[Stored entries]
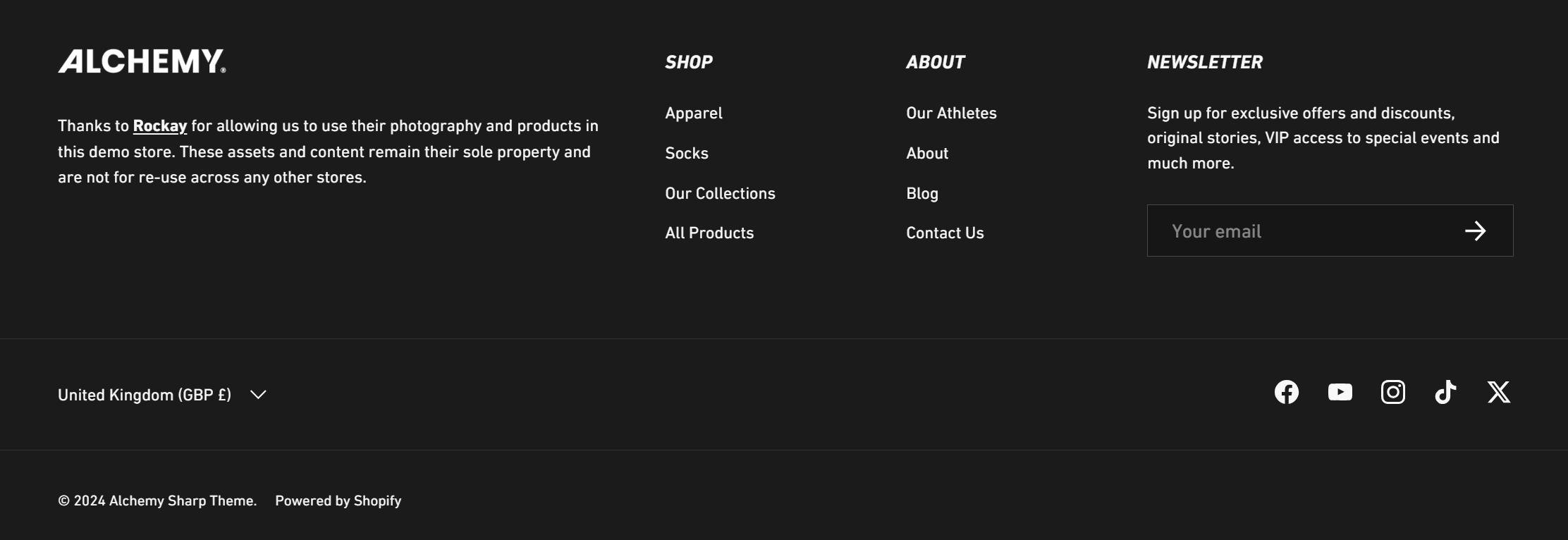Click the Your email input field
This screenshot has width=1568, height=540.
(x=1330, y=231)
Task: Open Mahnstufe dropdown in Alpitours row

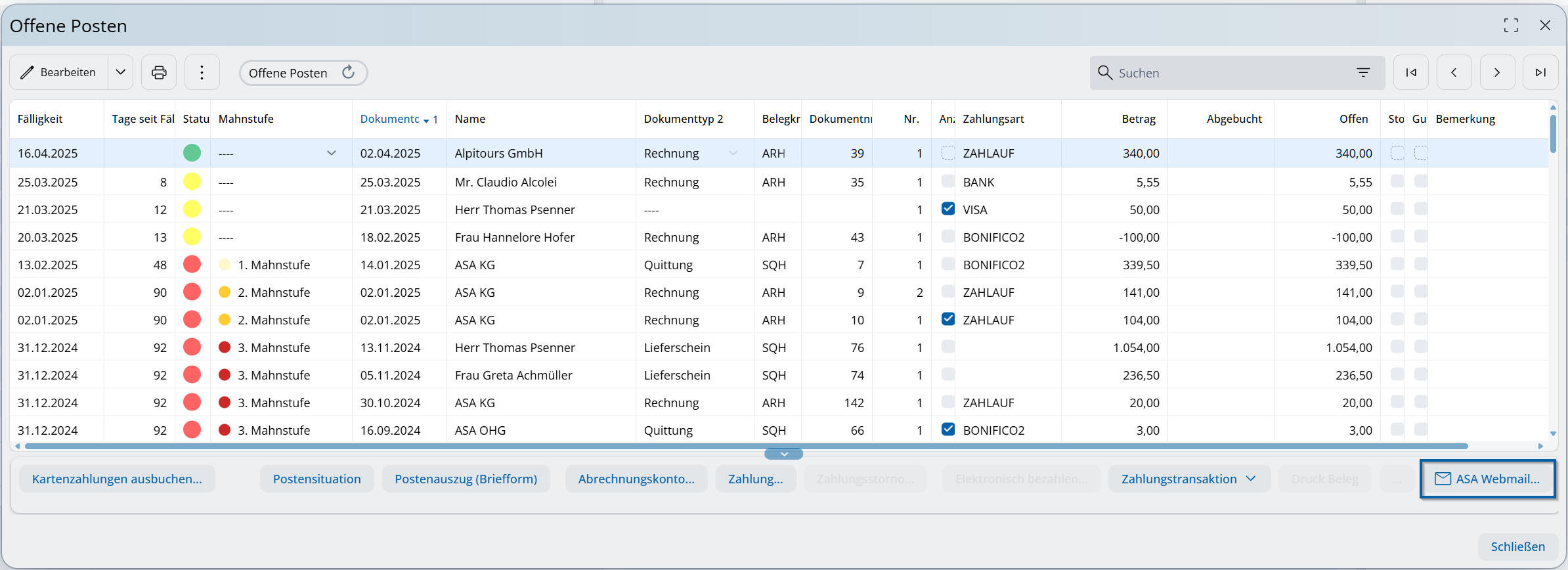Action: pyautogui.click(x=332, y=153)
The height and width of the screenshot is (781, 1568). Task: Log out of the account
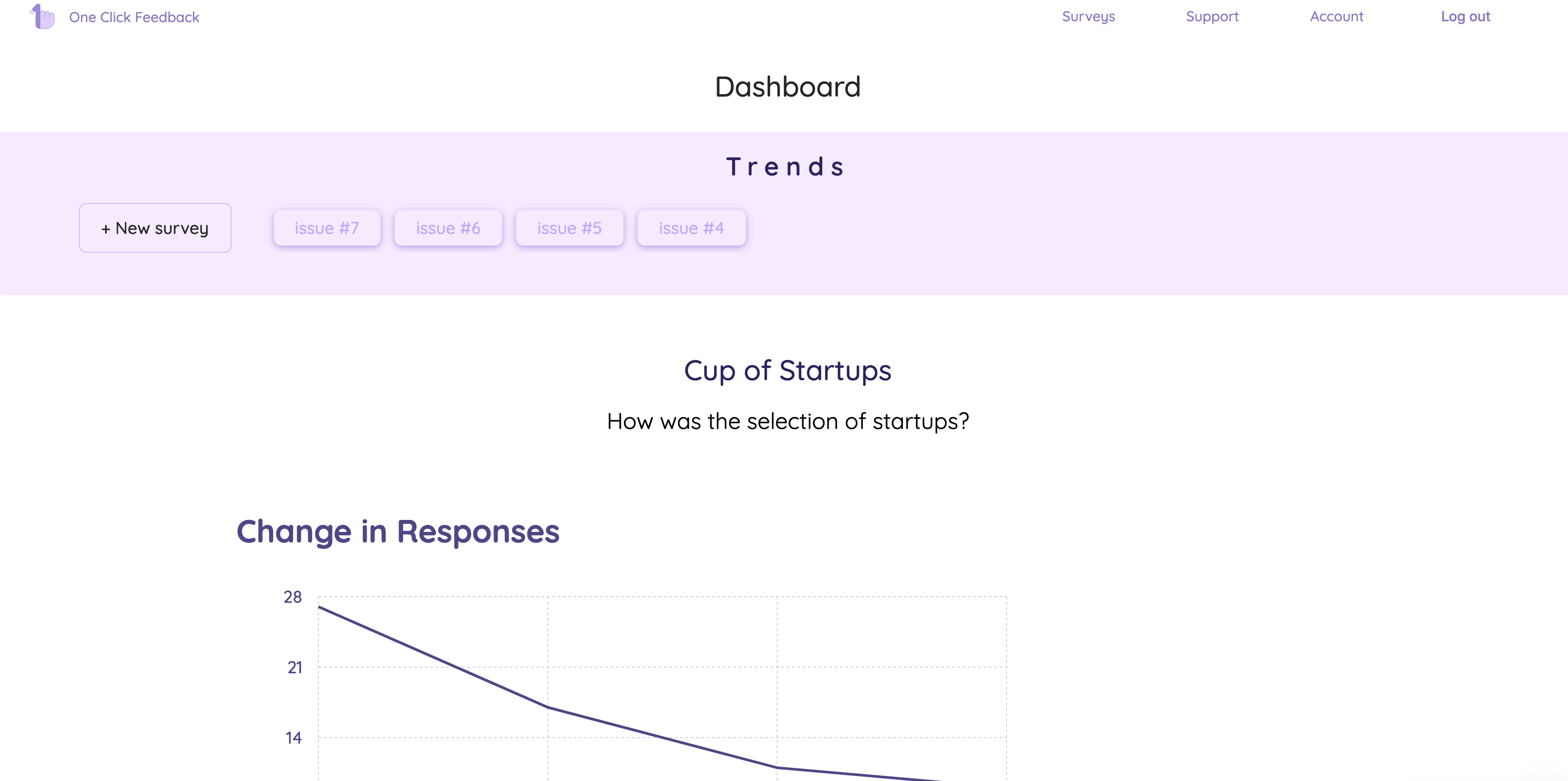[1465, 16]
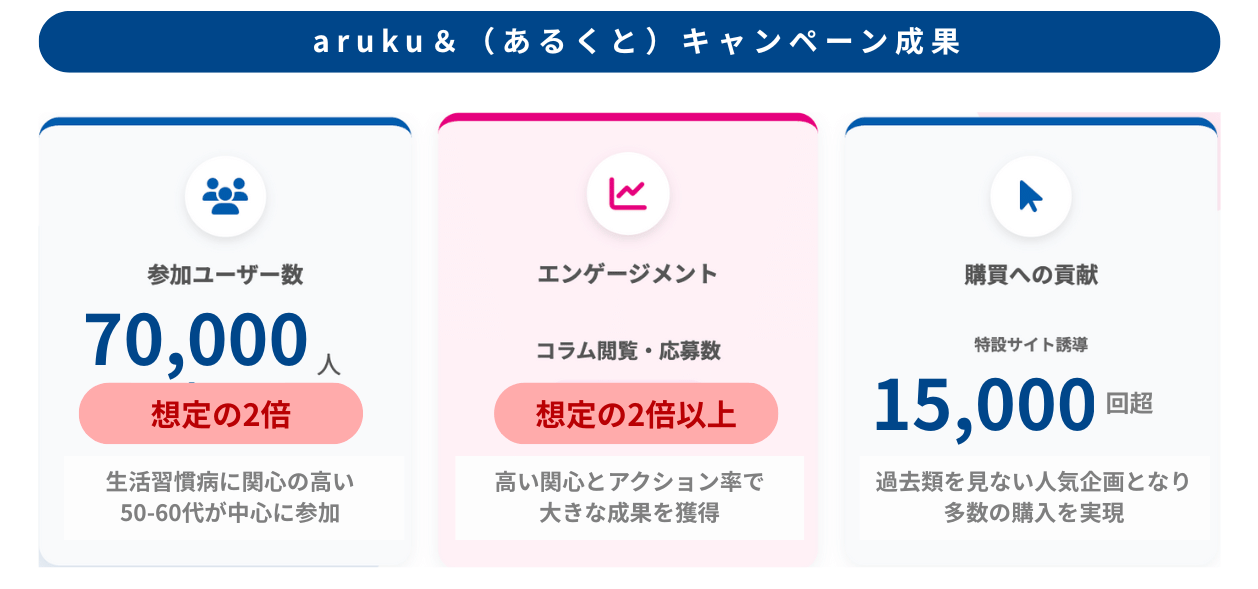Click the pink top border of engagement card
Screen dimensions: 1258x589
click(x=628, y=118)
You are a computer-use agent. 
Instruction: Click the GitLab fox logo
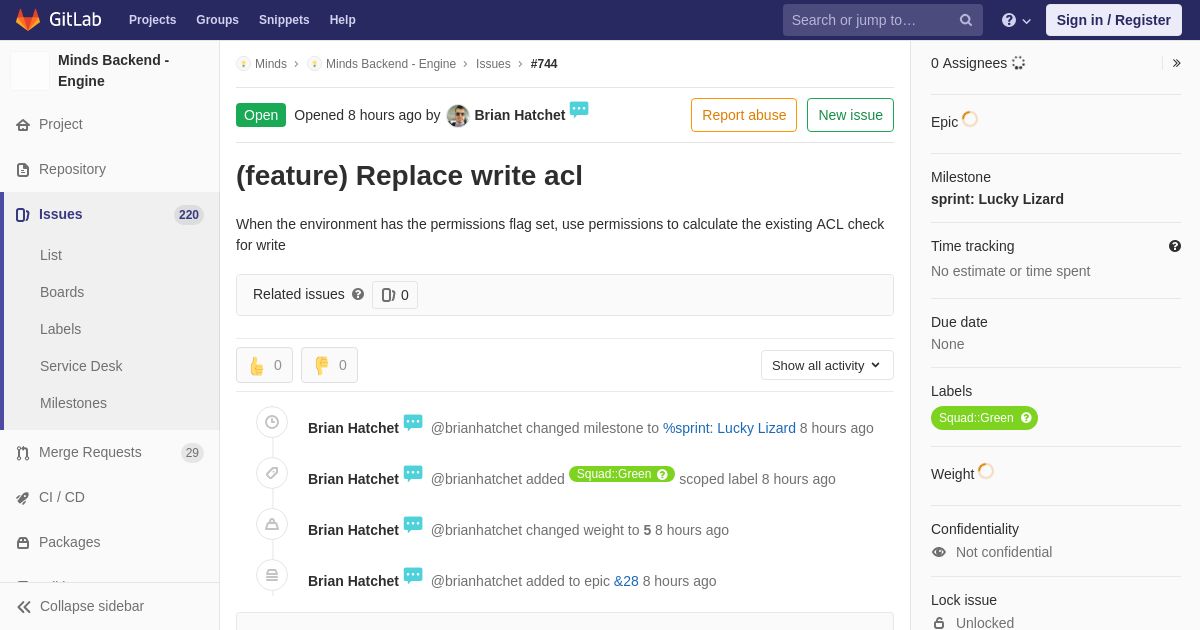coord(28,20)
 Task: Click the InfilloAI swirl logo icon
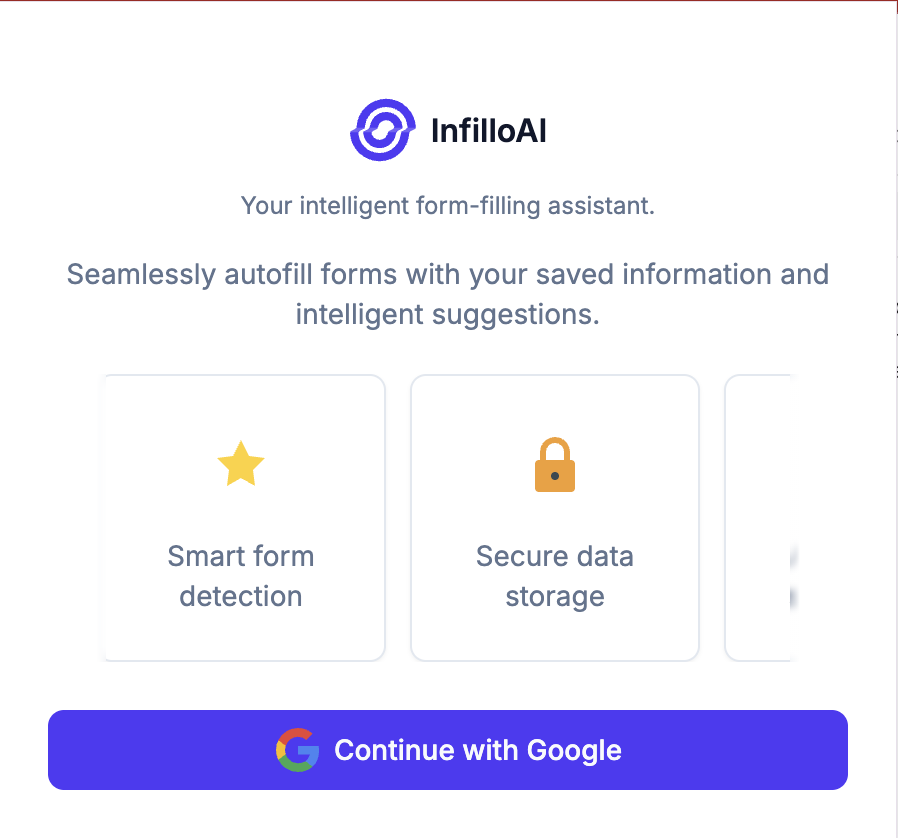click(383, 130)
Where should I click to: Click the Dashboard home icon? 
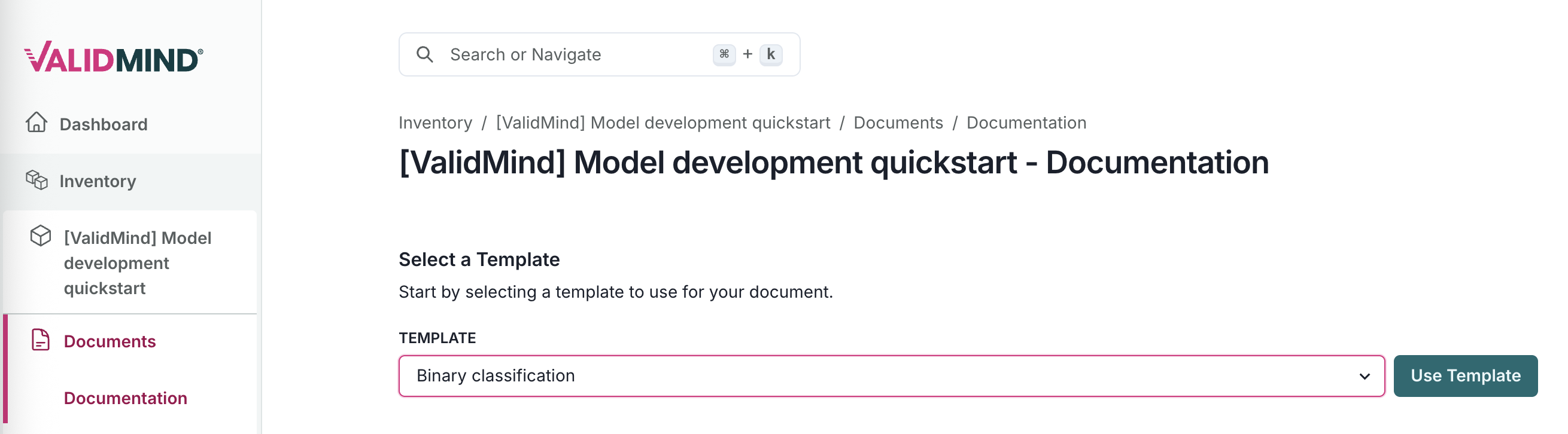[x=38, y=123]
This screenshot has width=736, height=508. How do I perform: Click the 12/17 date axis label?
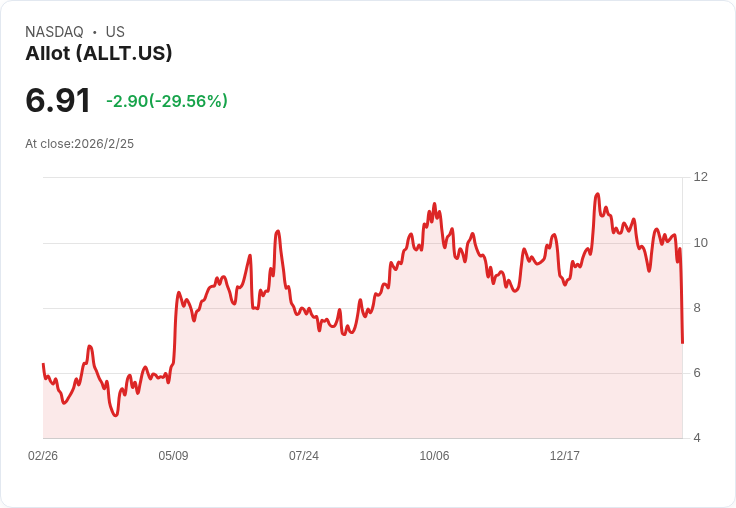pos(565,456)
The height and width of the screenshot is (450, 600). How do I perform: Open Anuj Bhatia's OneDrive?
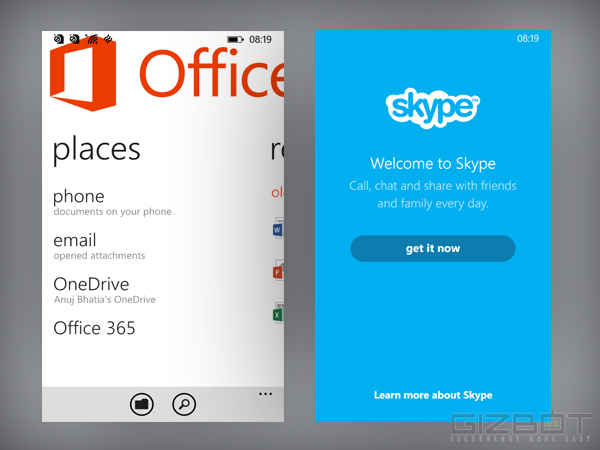click(104, 289)
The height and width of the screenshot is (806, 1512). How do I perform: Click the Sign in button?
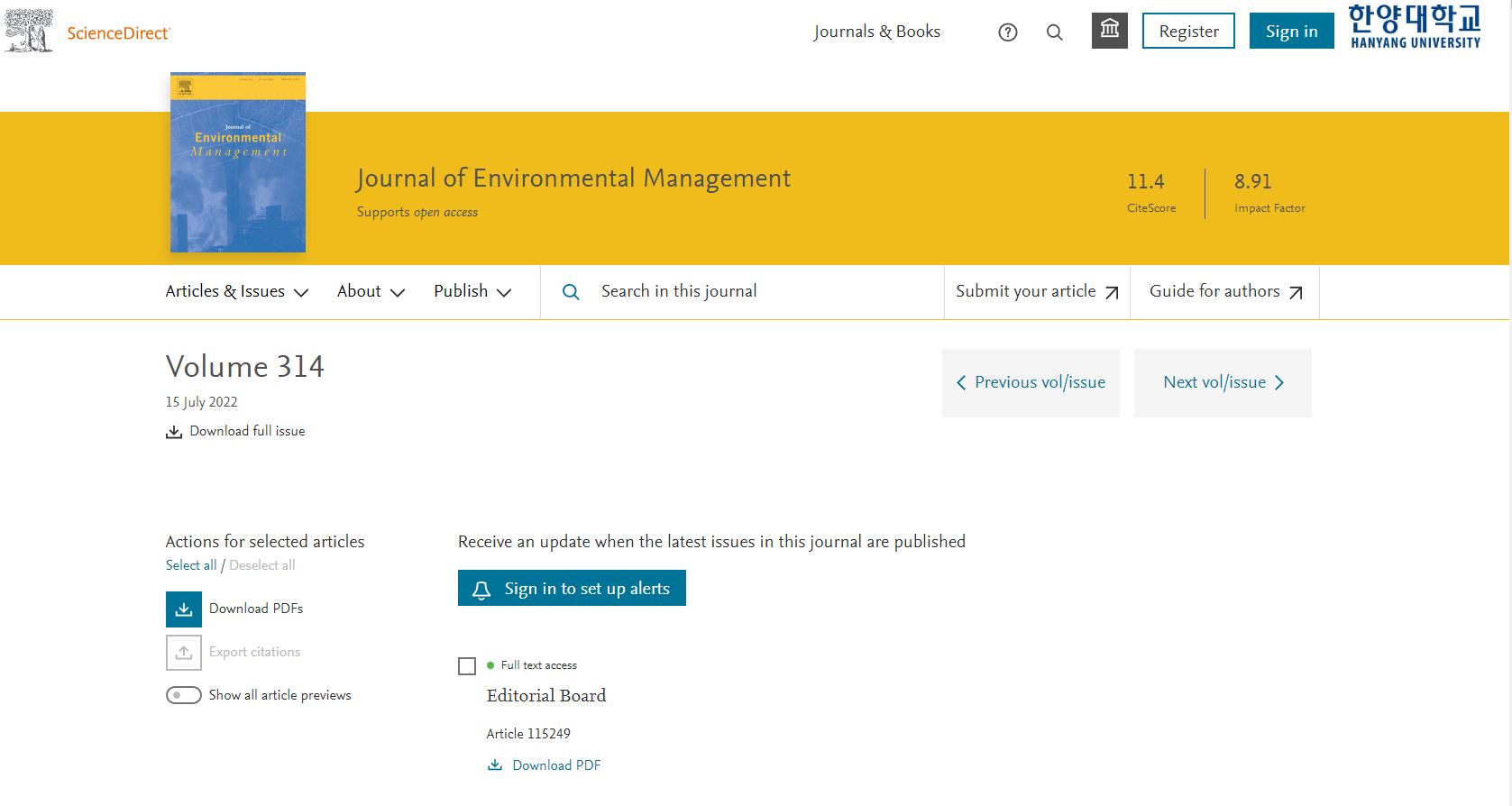[x=1291, y=32]
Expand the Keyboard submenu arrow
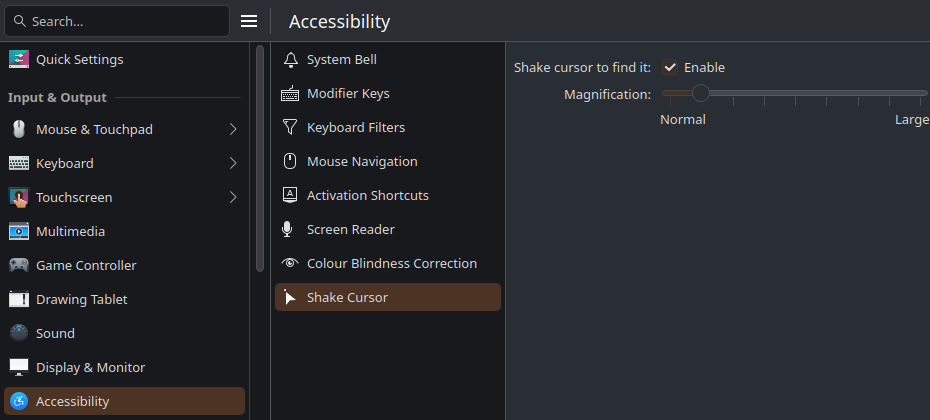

**The problem**: Exactly the lines from the one that contains "Where should I" through the final line of the records above are needed, given again word for word, with every picture left out.

**Answer area**:
Where should I click to: Click the Dashboard home icon? 
[x=38, y=123]
This screenshot has width=736, height=508. How do I perform: Click the 12/17 date axis label?
pos(565,456)
The height and width of the screenshot is (450, 600). How do I perform: Open Anuj Bhatia's OneDrive?
click(104, 289)
The height and width of the screenshot is (806, 1512). How do I perform: Click the Sign in button?
[x=1291, y=32]
Expand the Keyboard submenu arrow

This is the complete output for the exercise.